Prosecutors expect to decide on April 14 whether to charge a white former police officer who fatally shot a Black man during a traffic stop in a Minneapolis suburb, sparking nights of protests and raising tensions amid the nearby murder trial of the ex-officer charged with killing George Floyd.

Brooklyn Center police officer Kim Potter and Police Chief Tim Gannon resigned on April 13, two days after Potter shot 20-year-old Daunte Wright. Gannon has said he believed Potter mistakenly grabbed her pistol when she was trying to pull out her Taser.

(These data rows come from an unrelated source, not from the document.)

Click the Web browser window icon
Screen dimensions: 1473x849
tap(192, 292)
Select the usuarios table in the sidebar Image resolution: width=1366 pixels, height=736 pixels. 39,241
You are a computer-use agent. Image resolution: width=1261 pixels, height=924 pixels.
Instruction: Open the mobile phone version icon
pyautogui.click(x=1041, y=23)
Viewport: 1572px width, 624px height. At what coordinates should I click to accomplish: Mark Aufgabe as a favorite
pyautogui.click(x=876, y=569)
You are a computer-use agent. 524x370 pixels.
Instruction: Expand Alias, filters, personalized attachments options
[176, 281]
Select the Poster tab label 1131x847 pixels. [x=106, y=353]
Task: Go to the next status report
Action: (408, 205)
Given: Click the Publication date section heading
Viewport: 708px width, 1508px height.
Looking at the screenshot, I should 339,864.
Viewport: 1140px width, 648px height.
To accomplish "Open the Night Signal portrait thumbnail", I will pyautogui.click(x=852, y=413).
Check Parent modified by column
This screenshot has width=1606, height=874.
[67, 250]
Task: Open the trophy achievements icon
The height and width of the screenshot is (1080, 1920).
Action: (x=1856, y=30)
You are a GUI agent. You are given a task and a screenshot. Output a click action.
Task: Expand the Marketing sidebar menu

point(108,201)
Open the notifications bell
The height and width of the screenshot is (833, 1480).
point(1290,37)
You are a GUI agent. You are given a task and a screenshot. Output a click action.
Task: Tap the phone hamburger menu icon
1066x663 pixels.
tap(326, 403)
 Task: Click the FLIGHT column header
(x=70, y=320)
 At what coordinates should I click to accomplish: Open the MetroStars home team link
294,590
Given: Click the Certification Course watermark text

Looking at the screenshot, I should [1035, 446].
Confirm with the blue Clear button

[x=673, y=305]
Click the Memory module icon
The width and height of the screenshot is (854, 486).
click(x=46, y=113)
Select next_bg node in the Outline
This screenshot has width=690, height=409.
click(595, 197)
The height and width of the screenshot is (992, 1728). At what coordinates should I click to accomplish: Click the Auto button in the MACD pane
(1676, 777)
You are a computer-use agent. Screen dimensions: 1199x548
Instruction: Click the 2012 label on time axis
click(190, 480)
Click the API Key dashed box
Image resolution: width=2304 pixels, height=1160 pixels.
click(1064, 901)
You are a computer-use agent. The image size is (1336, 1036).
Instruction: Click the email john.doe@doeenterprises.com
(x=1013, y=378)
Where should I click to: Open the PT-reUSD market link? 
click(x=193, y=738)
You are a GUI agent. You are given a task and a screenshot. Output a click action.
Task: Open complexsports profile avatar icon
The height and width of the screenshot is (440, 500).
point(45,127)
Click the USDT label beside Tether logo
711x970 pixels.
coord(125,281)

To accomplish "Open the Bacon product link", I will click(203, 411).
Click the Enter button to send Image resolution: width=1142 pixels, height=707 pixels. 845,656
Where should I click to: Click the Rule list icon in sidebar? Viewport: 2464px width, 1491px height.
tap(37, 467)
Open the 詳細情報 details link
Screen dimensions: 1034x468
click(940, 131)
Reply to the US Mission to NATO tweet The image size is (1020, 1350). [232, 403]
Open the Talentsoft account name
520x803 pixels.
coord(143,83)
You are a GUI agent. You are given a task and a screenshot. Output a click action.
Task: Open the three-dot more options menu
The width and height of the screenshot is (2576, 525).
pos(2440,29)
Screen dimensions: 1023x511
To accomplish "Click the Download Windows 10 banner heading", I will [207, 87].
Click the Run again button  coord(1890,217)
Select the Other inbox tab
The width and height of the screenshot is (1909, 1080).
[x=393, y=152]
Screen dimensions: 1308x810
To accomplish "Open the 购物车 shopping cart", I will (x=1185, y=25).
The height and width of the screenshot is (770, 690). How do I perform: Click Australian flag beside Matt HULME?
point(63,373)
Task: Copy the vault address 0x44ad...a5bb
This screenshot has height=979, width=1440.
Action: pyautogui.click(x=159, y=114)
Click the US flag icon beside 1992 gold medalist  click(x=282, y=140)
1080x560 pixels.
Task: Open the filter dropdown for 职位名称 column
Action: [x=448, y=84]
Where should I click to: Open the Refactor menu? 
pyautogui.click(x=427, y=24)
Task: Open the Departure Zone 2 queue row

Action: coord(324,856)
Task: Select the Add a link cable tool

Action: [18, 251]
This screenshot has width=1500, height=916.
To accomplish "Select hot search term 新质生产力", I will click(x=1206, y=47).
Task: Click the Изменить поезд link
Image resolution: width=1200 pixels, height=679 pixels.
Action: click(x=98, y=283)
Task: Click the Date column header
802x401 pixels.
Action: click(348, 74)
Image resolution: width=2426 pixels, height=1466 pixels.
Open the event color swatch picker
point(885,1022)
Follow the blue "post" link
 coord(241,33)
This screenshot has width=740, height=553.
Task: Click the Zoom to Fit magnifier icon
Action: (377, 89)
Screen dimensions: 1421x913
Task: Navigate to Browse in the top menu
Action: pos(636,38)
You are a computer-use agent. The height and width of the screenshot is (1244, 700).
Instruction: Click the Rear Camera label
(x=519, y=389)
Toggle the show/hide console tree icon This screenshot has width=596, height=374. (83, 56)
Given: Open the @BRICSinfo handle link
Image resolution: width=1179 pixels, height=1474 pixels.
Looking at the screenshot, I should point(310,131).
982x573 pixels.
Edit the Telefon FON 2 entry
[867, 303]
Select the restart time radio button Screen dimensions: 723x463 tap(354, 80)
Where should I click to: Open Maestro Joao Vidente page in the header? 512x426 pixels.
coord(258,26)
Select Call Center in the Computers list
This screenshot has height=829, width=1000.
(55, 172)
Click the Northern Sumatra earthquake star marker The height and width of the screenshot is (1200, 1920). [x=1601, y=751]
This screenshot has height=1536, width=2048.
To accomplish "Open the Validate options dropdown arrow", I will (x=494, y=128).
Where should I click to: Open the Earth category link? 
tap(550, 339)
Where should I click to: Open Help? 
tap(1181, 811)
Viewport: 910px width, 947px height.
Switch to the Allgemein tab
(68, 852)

Brooklyn Center Mayor Mike Elliott said at a news conference that the city had been moving toward firing Potter, a 26-year veteran, when she resigned. Elliott said he hoped her resignation would "bring some calm to the community," but that he would keep working toward "full accountability under the law."

Washington County Attorney Pete Orput told WCCO-AM that he had received information on the case from state investigators and hoped to have a charging decision on Wednesday. Orput did not respond to a message from The Associated Press. While the shooting happened in Hennepin County, prosecutors referred the case to nearby Washington County, a practice county attorneys in the Minneapolis area adopted last year in handling police deadly force cases.

"We have to make sure that justice is served, justice is done. Daunte Wright deserves that. His family deserves that," Elliott said.

But police and protesters faced off once again after nightfall Tuesday, with hundreds of protesters gathering again at Brooklyn Center's heavily guarded police headquarters, now ringed by concrete barriers and a tall metal fence, and where police in riot gear and National Guard soldiers stood watch.